Затемнение все изменило. Каждую ночь город погружался в кромешную тьму. Коренные лондонцы путались в улицах, по которым ходили в течение многих лет. Вайкери, страдавший от куриной слепоты, почти полностью утратил способность ориентироваться в городе. Он вообразил для себя, что именно таким Лондон был две тысячи лет тому назад, когда он представлял собой всего лишь кучки бревенчатых хижин, разбросанные по обоим болотистым берегам Темзы. Связь времен распалась, столетия ушли в небытие, неумолимый прогресс человечества оказался под угрозой прекращения в результате ударов бомбардировщиков Геринга. Каждый день Вайкери спешил уйти из колледжа и мчался, чтобы попасть домой до того, как превратится в беспомощного скитальца на затемненных улицах Челси. Благополучно добравшись до дому, он выпивал свои традиционные два бокала бургундского и съедал отбивную с горохом, которую горничная оставляла для него на тарелке в теплой духовке. Если бы профессору не готовили пищу, ему, вероятно, пришлось бы голодать, поскольку он до сих пор не смог разобраться в тонкостях оснащения современной английской кухни.

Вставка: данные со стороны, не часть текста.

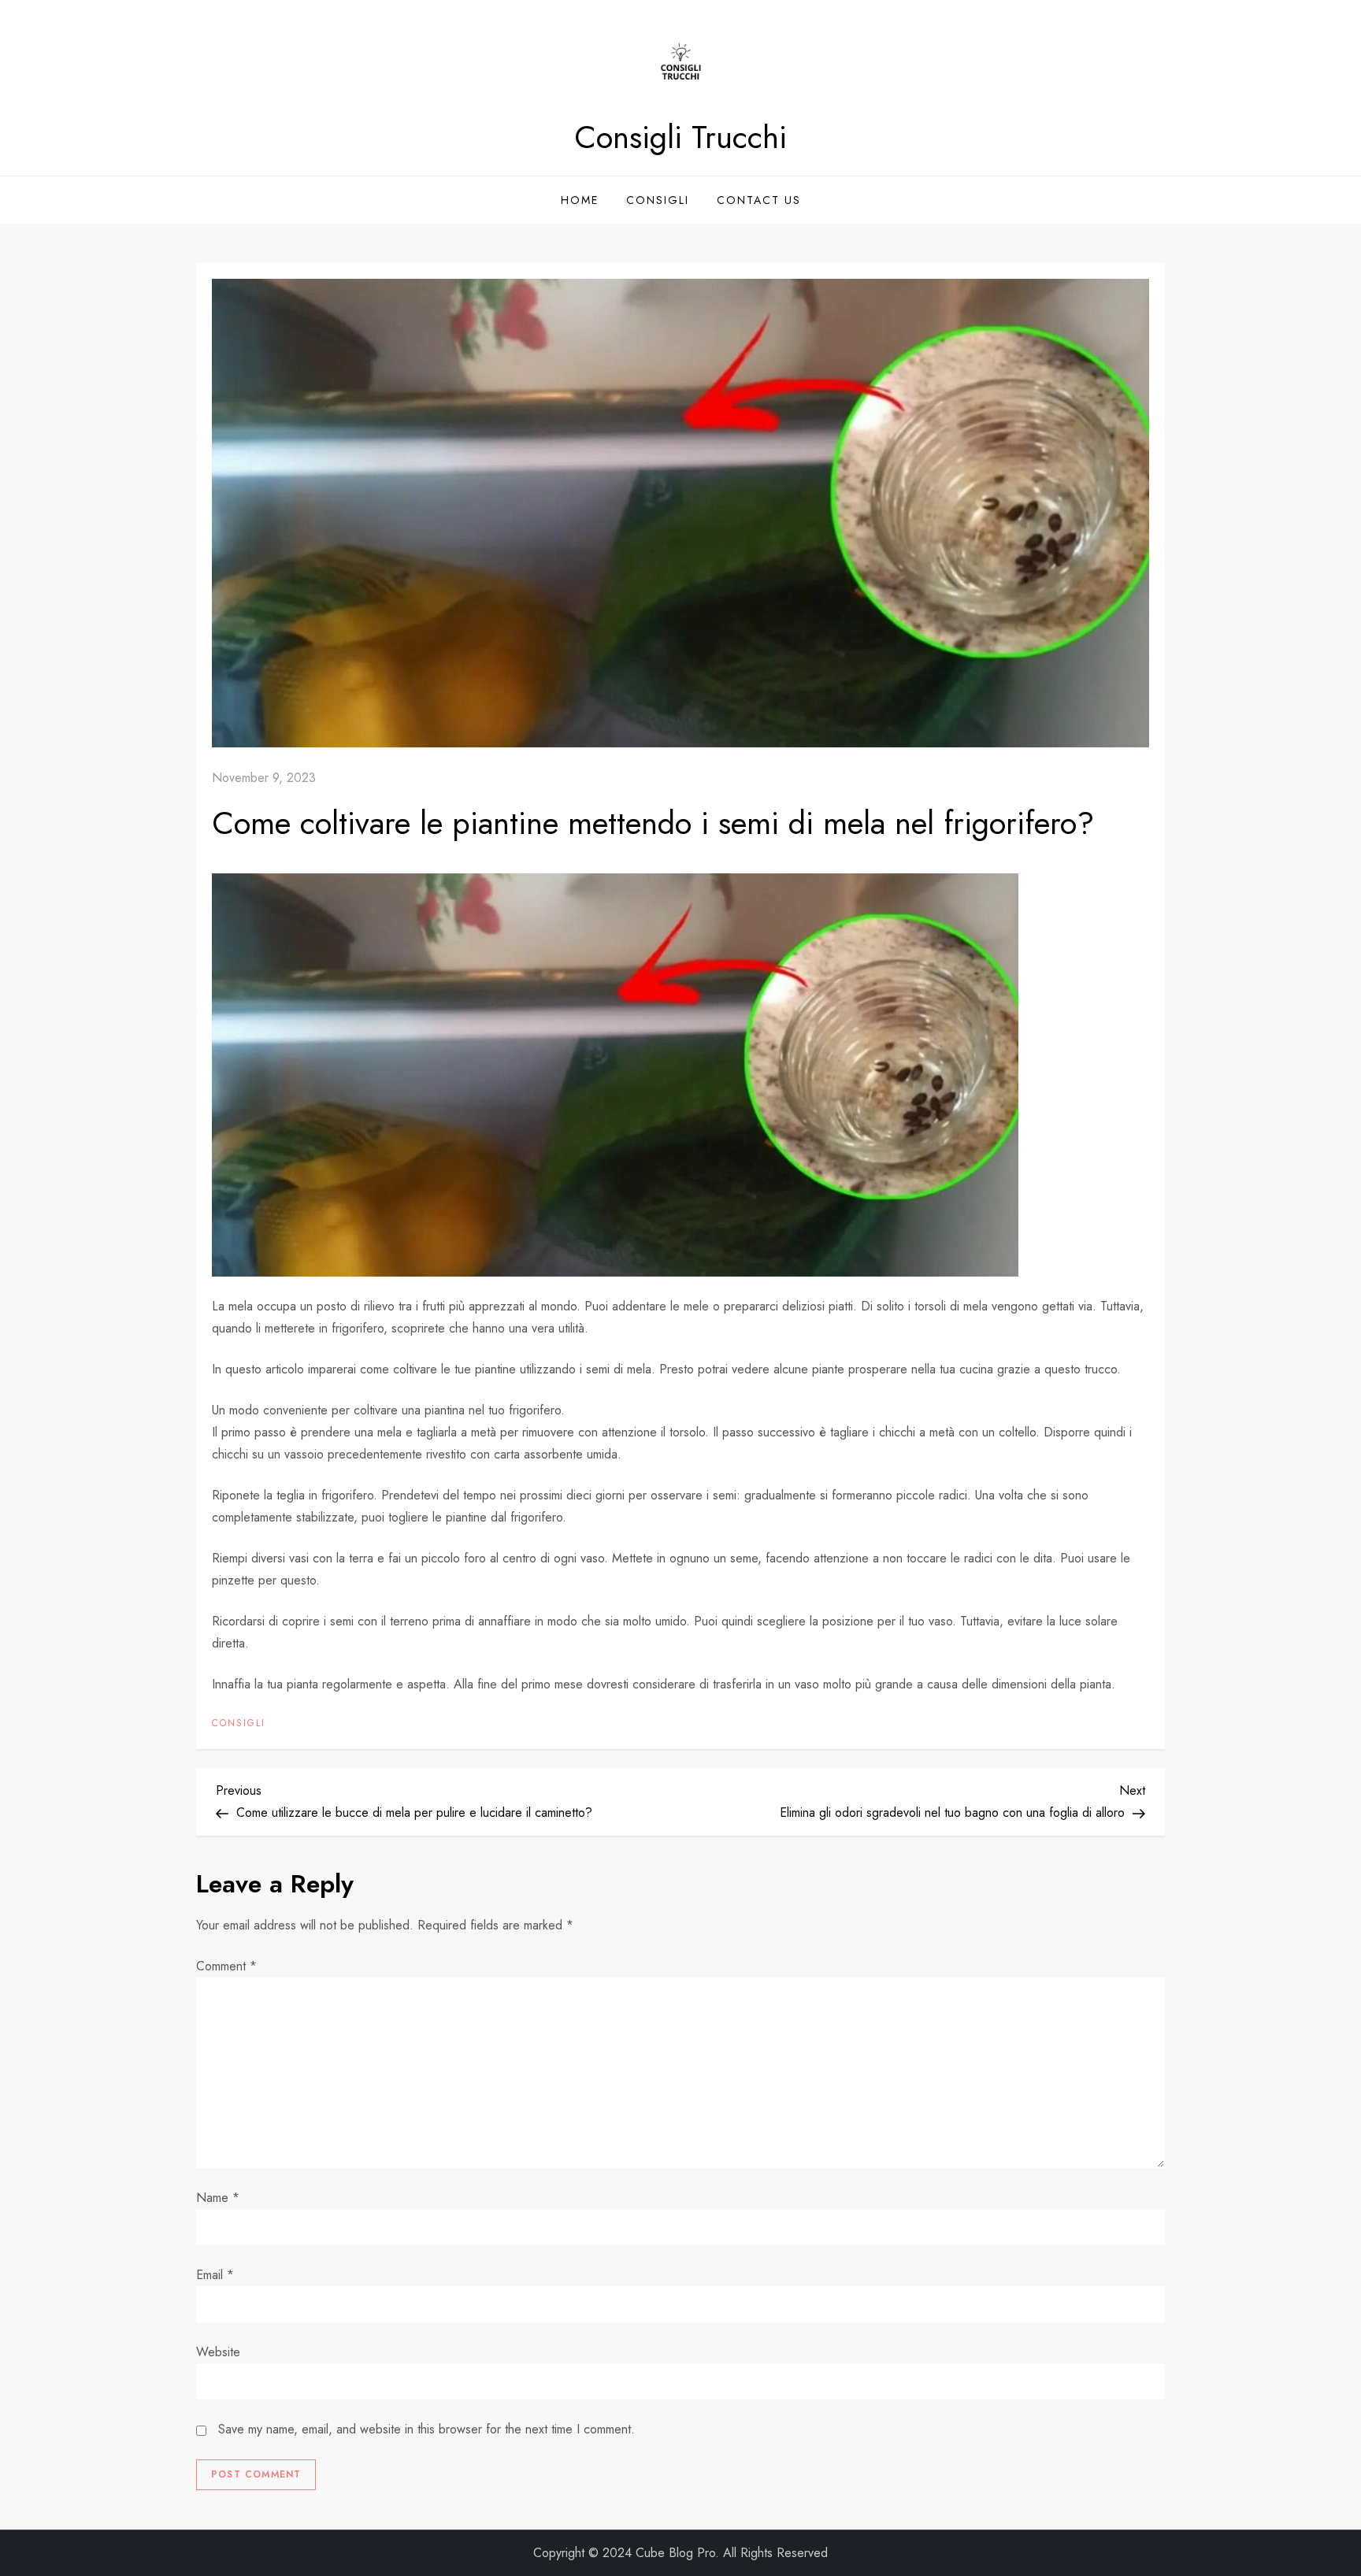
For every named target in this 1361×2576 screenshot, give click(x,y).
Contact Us (759, 200)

После обеда он некоторое время слушал музыку или радиоспектакль, иногда читал детективные романы. Об этом своем пристрастии он не говорил никому. Вайкери любил тайны; ему нравилось разгадывать загадки, нравилось использовать свое мастерство в дедукции и построении умозаключений для разгадки преступлений, прежде чем автор любезно сделает это за него. Он также любил изучать характеры персонажей детективов и часто находил в них параллели своей собственной работе — почему хорошие люди подчас совершают дурные поступки.
Сон осуществлялся поэтапно. Начинался сон, как правило, в его любимом кресле, при горящей настольной лампе. Затем он перебирался на кушетку. И уже после этого, обычно незадолго до рассвета, направлялся наверх, в свою спальню. Бывало и так, что от усилия, необходимого для того, чтобы снять одежду, он разгуливался и не мог снова заснуть. В таких случаях он лежал с открытыми глазами, думал и ждал наступления серого рассвета и хихикающего крика старой сороки, которая каждое утро плескалась в купальне для птиц, устроенной в саду.